Problems to work on:
(a) List the favorite teaching podcasts that the excerpted text below names.
(b) Answer these questions from the excerpted text below, one per line:
(i) Where does the writer jot down ideas after a walk?
(ii) What phrase from the Bible is quoted?
(iii) What kind of job does the text say teaching can be?

Excerpted text:

—————

When I exercise by myself, I usually listen to educational podcasts.  Talk about inspiring!   It’s like having an expert right there next to me.  After my walk is over, I quickly jot down ideas into a notebook so I don’t forget my thoughts or new insights.  And then the next morning I walk over to my teaching partner’s classroom and say, “I was listening to a podcast yesterday…”

My favorite teaching podcasts are:

1.  Heinemann Podcast

2.  Angela Watson’s Truth for Teachers

3. Talks with Teachers

4.  Book Love

5. NCTE Voices from the Middle

colleagues

There’s a phrase from the Bible that states iron sharpens iron.  Find coworkers who are like-minded and spend time talking through curriculum, classroom management, new ideas you want to put into practice.  Challenge each other (in a good way!) and walk through this journey together.  If you’ve been in teaching long enough, you know it can be a lonely and isolating job.  Don’t let it!  When you get together with colleagues, energize each other with new ideas and things that are working in your classroom instead of gripping about anything and everything else.

—————

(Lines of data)
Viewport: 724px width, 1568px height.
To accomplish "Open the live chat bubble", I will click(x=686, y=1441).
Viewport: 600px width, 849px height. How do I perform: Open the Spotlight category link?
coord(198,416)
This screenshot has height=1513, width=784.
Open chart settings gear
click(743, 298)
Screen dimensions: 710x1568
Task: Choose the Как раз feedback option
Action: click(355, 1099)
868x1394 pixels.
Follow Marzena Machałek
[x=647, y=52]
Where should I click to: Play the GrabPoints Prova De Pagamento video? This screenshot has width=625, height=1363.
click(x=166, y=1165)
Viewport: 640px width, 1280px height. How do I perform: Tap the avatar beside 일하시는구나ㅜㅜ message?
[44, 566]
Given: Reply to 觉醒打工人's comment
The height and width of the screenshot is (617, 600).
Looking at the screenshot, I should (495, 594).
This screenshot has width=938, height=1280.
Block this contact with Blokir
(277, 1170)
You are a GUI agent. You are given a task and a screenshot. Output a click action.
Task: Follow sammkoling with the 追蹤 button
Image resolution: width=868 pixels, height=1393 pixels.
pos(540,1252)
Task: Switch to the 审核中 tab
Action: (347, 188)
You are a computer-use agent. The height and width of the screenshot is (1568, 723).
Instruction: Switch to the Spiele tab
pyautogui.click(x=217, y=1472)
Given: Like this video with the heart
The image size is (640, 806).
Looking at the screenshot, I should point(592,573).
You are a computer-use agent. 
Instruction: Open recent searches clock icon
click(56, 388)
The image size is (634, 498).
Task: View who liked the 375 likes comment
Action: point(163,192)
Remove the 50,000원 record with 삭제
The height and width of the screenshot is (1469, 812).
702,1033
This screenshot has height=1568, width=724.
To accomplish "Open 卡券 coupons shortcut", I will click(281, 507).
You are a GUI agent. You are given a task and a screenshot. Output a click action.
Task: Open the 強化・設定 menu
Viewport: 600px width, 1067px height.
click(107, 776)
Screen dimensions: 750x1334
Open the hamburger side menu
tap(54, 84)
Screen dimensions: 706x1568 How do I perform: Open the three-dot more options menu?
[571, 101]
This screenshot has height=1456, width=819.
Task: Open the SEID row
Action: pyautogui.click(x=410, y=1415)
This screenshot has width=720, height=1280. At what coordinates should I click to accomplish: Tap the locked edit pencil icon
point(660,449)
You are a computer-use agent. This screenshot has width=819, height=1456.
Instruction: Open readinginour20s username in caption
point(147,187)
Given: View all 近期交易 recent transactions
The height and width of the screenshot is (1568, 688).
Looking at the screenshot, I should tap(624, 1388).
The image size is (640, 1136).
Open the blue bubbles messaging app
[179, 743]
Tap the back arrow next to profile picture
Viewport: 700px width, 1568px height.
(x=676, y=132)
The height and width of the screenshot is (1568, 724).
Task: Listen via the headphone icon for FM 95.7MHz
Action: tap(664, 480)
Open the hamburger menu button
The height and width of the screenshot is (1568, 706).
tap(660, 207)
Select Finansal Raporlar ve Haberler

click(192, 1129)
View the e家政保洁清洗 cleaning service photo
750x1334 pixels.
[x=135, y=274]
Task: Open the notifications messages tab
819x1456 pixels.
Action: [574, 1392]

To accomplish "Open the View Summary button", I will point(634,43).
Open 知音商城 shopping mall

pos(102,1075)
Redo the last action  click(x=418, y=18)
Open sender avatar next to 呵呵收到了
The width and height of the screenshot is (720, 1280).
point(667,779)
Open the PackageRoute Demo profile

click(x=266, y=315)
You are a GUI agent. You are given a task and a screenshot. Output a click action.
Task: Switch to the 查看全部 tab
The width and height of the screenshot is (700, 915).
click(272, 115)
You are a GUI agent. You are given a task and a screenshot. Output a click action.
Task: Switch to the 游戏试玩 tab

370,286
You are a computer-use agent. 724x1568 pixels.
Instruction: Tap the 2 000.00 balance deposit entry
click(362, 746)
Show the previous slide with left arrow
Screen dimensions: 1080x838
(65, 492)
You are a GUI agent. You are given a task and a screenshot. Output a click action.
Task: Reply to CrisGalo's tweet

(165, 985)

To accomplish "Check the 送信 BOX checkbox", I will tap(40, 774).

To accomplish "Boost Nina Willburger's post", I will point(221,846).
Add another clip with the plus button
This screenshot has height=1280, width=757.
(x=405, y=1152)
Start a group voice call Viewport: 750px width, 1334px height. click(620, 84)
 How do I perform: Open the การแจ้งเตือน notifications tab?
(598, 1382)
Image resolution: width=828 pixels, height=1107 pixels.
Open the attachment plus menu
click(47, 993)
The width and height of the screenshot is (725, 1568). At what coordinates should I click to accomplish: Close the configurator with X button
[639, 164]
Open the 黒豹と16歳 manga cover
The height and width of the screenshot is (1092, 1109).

—————

Task solutions:
(a)
Heinemann Podcast
Angela Watson’s Truth for Teachers
Talks with Teachers
Book Love
NCTE Voices from the Middle

(b)
(i) Into a notebook.
(ii) Iron sharpens iron.
(iii) A lonely and isolating job.